## PROMPT
The required result is an exact copy of the lines beginning at the line that contains "Task: Click the Aplicar button" and ending at the last line of the material below.

## STUDY MATERIAL
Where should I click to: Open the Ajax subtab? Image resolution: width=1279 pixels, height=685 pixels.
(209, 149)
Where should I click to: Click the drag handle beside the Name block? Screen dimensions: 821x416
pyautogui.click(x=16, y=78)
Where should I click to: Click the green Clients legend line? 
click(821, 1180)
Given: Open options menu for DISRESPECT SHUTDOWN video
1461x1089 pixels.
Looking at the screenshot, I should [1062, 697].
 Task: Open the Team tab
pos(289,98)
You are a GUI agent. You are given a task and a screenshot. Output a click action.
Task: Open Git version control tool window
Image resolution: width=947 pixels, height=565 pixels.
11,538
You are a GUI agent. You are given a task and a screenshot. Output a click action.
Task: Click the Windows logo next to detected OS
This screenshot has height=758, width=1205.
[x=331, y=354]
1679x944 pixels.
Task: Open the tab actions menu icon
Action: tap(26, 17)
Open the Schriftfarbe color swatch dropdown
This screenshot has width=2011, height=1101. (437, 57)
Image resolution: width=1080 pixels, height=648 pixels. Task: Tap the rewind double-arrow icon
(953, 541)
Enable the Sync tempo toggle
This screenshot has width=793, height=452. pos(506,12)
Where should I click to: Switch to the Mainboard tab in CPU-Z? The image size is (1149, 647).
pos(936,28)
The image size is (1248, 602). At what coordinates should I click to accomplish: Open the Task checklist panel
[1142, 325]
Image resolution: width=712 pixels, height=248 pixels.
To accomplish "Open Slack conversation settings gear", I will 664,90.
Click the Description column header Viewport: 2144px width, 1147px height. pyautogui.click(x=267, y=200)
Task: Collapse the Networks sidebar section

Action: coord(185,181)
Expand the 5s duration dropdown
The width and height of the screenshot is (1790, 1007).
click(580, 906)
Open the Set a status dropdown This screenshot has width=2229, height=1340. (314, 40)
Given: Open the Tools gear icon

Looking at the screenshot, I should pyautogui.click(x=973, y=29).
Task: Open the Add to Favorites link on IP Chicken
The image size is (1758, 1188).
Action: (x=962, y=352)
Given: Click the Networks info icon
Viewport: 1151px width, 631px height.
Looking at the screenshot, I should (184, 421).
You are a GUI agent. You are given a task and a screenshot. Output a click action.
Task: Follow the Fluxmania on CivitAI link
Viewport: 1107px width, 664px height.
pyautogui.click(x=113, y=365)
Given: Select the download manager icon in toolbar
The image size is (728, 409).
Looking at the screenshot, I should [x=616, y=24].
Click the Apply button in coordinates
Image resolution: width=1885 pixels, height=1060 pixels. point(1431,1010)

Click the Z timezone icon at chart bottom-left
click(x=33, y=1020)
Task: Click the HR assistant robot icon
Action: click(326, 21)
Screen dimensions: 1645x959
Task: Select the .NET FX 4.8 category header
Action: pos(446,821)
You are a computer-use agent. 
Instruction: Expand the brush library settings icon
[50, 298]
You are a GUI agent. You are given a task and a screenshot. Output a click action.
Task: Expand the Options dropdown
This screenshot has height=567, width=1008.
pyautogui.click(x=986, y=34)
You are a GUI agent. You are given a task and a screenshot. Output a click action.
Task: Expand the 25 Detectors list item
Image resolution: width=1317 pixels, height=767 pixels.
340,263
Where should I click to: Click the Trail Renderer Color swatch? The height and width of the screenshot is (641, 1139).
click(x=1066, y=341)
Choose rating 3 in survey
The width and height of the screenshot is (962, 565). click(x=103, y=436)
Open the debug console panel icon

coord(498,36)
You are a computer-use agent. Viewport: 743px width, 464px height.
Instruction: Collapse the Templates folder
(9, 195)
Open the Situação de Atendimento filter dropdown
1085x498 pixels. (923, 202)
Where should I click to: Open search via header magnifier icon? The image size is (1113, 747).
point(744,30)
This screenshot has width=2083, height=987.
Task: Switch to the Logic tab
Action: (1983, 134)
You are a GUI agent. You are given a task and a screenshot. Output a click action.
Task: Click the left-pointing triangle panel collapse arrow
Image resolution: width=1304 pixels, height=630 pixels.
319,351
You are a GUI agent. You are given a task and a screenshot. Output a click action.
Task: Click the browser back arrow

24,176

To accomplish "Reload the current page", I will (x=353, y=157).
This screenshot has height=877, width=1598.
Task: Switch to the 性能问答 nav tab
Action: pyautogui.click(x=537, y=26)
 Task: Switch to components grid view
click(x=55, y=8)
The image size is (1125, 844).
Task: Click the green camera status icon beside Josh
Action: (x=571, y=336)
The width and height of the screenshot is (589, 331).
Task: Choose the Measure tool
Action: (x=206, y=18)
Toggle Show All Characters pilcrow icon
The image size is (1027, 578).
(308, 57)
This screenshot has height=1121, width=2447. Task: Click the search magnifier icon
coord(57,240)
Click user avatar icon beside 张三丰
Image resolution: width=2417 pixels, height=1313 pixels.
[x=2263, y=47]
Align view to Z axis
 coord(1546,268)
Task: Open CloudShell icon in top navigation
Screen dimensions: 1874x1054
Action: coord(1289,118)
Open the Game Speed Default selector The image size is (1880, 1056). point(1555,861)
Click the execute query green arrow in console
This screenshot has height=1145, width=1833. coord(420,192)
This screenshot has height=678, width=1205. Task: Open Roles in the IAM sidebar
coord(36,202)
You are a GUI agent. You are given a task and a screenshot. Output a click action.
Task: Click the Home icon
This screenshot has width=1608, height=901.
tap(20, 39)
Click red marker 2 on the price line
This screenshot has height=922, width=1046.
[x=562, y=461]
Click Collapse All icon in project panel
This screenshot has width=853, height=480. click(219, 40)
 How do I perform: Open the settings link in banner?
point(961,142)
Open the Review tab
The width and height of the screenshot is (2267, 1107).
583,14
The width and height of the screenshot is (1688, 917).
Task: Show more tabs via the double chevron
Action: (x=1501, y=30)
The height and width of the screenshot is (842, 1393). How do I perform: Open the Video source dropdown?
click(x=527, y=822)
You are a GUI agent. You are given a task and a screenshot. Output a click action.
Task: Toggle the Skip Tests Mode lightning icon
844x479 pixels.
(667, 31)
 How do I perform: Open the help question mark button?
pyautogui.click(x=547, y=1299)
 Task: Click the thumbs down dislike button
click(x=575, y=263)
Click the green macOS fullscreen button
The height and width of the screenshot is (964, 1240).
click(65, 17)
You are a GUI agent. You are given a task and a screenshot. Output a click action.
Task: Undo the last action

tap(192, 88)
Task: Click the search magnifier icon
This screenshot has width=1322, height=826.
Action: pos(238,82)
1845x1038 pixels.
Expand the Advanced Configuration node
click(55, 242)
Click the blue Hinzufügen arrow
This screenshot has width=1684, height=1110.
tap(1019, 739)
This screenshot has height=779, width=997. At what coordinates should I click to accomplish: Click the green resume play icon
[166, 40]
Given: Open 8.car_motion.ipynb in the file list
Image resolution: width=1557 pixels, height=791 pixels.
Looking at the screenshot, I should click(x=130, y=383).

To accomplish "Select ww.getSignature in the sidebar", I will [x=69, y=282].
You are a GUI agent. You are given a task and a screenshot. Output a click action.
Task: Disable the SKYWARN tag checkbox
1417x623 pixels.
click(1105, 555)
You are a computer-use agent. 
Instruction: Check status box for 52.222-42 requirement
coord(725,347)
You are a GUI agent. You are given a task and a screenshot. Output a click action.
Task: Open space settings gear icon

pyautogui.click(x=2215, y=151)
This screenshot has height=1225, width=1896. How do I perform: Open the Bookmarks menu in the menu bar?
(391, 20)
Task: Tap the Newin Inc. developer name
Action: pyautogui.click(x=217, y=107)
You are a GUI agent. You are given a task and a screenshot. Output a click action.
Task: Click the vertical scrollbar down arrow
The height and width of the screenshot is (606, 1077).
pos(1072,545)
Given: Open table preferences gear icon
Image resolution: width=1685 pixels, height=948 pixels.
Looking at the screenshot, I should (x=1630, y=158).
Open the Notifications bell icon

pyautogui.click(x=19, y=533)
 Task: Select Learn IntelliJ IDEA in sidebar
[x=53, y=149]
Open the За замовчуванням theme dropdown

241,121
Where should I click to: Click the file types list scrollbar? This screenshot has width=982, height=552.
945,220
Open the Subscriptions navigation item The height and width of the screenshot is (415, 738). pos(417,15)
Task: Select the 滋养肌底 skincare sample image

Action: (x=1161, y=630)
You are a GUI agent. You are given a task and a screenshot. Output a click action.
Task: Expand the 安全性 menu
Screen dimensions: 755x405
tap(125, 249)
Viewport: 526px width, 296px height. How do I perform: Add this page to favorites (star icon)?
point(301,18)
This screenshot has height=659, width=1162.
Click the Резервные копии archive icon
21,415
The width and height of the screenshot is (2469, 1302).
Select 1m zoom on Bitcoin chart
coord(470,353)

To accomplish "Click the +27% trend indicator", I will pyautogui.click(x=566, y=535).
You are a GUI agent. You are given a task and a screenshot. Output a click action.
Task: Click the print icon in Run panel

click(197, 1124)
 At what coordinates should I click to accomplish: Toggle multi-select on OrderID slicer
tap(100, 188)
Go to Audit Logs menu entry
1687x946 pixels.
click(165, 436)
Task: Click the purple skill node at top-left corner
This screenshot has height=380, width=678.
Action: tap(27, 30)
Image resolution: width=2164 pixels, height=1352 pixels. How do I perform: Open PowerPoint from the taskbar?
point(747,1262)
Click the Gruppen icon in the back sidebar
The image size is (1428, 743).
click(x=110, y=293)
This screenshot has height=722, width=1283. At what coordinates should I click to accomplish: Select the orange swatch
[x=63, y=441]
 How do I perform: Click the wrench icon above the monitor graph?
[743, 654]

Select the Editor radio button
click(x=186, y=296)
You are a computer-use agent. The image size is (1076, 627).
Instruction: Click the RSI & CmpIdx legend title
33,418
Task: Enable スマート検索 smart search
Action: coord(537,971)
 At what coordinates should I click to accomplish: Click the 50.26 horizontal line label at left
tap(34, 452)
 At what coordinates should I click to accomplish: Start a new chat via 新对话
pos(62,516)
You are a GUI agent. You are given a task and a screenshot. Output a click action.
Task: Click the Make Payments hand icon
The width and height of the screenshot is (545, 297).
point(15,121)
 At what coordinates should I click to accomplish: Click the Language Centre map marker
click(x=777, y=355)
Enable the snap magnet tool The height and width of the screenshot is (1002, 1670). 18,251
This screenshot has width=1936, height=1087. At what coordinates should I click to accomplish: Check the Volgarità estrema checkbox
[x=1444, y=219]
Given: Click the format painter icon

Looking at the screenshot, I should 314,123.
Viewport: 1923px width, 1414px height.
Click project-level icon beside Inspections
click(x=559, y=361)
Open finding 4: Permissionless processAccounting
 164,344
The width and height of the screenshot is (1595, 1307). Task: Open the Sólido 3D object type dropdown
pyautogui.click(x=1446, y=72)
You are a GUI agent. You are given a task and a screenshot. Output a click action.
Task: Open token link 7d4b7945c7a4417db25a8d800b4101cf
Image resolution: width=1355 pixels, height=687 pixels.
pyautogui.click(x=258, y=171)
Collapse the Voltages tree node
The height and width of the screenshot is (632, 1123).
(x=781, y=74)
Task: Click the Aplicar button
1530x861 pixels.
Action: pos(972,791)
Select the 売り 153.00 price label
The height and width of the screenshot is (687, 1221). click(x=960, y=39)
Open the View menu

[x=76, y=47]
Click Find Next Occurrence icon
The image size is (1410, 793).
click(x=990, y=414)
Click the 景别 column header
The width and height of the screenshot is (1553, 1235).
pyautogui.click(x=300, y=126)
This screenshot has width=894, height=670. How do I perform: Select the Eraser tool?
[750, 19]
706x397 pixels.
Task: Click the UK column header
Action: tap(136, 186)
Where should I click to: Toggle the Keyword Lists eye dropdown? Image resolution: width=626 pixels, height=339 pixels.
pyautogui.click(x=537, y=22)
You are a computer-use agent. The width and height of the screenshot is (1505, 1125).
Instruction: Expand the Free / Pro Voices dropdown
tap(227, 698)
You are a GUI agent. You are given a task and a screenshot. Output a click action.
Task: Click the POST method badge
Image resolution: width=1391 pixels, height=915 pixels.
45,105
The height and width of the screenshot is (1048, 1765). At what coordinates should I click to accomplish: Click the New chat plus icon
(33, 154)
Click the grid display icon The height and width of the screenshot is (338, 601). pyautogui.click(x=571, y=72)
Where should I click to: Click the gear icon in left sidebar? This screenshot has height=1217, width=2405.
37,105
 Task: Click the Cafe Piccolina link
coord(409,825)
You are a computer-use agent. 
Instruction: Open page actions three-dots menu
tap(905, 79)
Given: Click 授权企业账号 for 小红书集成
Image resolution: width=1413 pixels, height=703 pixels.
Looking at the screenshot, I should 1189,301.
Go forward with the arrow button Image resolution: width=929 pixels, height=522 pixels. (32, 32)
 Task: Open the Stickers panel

## SOLUTION TO THIS PROBLEM
Task: Click the Aplicar button
1530x861 pixels.
Action: pos(972,791)
Select the 売り 153.00 price label
The height and width of the screenshot is (687, 1221). click(x=960, y=39)
Open the View menu

[x=76, y=47]
Click Find Next Occurrence icon
The image size is (1410, 793).
click(x=990, y=414)
Click the 景别 column header
The width and height of the screenshot is (1553, 1235).
pyautogui.click(x=300, y=126)
This screenshot has width=894, height=670. How do I perform: Select the Eraser tool?
[750, 19]
706x397 pixels.
Task: Click the UK column header
Action: tap(136, 186)
Where should I click to: Toggle the Keyword Lists eye dropdown? Image resolution: width=626 pixels, height=339 pixels.
pyautogui.click(x=537, y=22)
You are a computer-use agent. The width and height of the screenshot is (1505, 1125).
Instruction: Expand the Free / Pro Voices dropdown
tap(227, 698)
You are a GUI agent. You are given a task and a screenshot. Output a click action.
Task: Click the POST method badge
Image resolution: width=1391 pixels, height=915 pixels.
45,105
The height and width of the screenshot is (1048, 1765). At what coordinates should I click to accomplish: Click the New chat plus icon
(33, 154)
Click the grid display icon The height and width of the screenshot is (338, 601). pyautogui.click(x=571, y=72)
Where should I click to: Click the gear icon in left sidebar? This screenshot has height=1217, width=2405.
37,105
 Task: Click the Cafe Piccolina link
coord(409,825)
You are a computer-use agent. 
Instruction: Open page actions three-dots menu
tap(905, 79)
Given: Click 授权企业账号 for 小红书集成
Image resolution: width=1413 pixels, height=703 pixels.
Looking at the screenshot, I should 1189,301.
Go forward with the arrow button Image resolution: width=929 pixels, height=522 pixels. (32, 32)
 Task: Open the Stickers panel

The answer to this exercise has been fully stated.